Numerous studies have shown evidence of the neurological benefits of exercise, which can foster cell growth and new cell generation (known as neurogenesis). One region that seems to be particularly impacted is the hippocampus, an area known to be involved in memory consolidation. Prior studies in mice have shown that exercise can trigger neurogenesis in the hippocampus, and in humans exercise has been linked to better performance on memory assessments and spatial learning, as well as a decreased risk for dementia. While some of these benefits are believed to be due to the new proliferation of cells in the hippocampus and other associated regions of the brain, several studies published recently suggest that exercise may serve more as a protective factor against neurological decay than a booster of existing memory performance.

study presented last week at the Alzheimer’s Association International Conference by doctors at the University of California, San Francisco used mathematical modeling to estimate risk factors for the development of Alzheimer’s disease, and they came up with seven critical variables: diabetes, hypertension, obesity, smoking, depression, low education, cognitive inactivity, and physical inactivity. The researchers predicted that these seven variables were to blame in nearly 50% of current Alzheimer’s diagnoses, and lack of exercise alone was attributed to over 20% of cases. In addition, the researchers predicted that reducing these risk factors could potentially stave off over one million future diagnoses. However, these numbers are estimations, and first author Dr. Deborah Barnes–as well as other lead researchers in the field–caution against using these statistics as hard goals and guidelines. Barnes notes that while these seven factors do increase the risk for Alzheimer’s, a causal relationship has not yet been established, and therefore simply changing one’s behavior in regards to one or all of the variables may not be enough to prevent the onset of the disease.

While the association between Alzheimer’s and exercise is still tentative, there is little doubt about the mental and physical benefits of daily activity.
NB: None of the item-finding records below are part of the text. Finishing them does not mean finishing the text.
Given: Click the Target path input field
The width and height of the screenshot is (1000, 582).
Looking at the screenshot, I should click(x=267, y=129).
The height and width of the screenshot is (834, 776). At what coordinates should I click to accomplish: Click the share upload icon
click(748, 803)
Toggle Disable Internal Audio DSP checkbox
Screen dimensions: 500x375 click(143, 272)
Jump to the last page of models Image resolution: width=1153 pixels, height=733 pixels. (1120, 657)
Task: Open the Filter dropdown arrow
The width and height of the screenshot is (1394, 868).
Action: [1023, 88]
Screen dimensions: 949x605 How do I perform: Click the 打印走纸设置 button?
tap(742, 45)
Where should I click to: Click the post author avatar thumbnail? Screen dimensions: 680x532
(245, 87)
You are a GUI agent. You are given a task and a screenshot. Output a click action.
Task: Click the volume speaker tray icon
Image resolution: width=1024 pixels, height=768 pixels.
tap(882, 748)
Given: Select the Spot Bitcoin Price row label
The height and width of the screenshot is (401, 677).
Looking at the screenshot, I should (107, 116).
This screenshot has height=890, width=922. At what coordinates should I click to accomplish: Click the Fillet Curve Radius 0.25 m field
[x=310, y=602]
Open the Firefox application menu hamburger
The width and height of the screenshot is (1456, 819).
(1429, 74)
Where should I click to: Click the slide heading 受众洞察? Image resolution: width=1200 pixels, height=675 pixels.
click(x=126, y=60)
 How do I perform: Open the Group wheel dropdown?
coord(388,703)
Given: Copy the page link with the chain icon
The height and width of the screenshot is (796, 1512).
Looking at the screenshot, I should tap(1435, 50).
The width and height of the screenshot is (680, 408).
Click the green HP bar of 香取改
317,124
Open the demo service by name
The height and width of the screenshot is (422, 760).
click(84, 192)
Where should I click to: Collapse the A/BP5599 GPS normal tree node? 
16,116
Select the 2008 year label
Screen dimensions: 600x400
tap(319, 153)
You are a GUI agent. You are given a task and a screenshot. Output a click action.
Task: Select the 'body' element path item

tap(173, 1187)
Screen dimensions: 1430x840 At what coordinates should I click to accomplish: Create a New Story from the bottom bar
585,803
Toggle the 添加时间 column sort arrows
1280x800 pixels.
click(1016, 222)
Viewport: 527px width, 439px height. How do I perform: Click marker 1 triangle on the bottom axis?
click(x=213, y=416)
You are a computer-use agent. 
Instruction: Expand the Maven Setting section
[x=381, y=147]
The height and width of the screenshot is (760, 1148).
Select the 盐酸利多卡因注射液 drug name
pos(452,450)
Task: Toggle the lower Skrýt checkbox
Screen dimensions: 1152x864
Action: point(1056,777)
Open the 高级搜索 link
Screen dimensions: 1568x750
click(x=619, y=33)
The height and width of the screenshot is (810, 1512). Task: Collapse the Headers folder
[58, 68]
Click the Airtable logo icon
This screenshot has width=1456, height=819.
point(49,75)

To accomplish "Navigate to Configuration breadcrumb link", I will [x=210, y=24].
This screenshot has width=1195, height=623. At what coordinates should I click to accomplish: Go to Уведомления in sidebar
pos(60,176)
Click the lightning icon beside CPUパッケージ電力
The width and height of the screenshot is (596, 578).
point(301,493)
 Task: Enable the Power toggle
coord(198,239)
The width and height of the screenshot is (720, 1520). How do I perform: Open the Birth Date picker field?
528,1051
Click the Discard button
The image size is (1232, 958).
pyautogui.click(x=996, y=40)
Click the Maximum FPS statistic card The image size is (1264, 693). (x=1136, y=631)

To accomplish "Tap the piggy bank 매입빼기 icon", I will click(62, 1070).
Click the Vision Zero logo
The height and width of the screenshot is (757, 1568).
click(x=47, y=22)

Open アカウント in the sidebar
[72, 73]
However, previous studies have largely focused on the advantages of moderate-to-high levels of exercise in humans and animals, such as the widely recommended guidelines of 30 minutes of exertion 5 days a week. But what about people who are unable to workout that much or that often? Fortunately, there is new evidence that the even minimal movement can offer cognitive benefits. In a longitudinal study investigating elderly adults aged 70 and up, those with the least amount of daily average energy expenditure had the greatest amounts of cognitive decline over a period of three years, whereas those who were the most active had significantly less cognitive impairment both during the three-year study period, as well as after a five-year follow-up. It seems that even small exertions like walking around the block, doing household chores, or even fidgeting–behaviors that often go unreported in other studies of physical activity–can help stave off the neural deterioration that commonly occurs as we progress into old age.

However, if you still can’t be bothered to get up and start moving, you can always resort to surgical implants and get one of these to improve your memory.